Saved entries:
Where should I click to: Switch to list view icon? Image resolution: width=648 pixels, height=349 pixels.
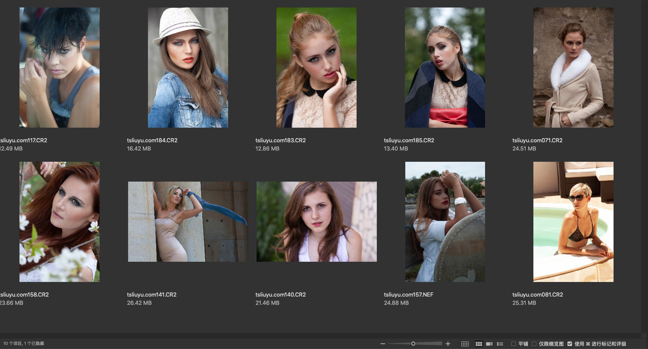point(500,344)
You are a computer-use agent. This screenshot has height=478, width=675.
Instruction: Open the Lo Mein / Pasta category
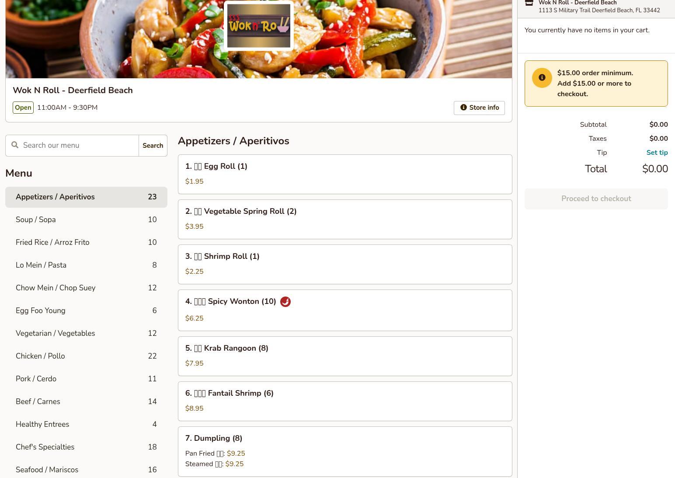coord(86,265)
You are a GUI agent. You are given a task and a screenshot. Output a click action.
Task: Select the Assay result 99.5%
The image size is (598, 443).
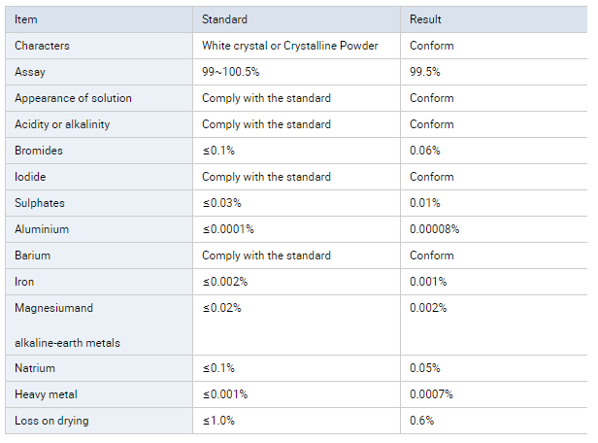click(426, 72)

How to complete this task: When you print the records above, keep them exact and leave out the pictures.

Solution for this task:
Where should I click to: Switch to list view icon? Image resolution: width=648 pixels, height=349 pixels.
point(500,344)
You are a computer-use agent. This screenshot has height=478, width=675.
Instruction: Open the Lo Mein / Pasta category
coord(86,265)
You are a GUI agent. You are given a task and a screenshot. Output a click action.
Task: Select the Assay result 99.5%
The image size is (598, 443).
click(426, 72)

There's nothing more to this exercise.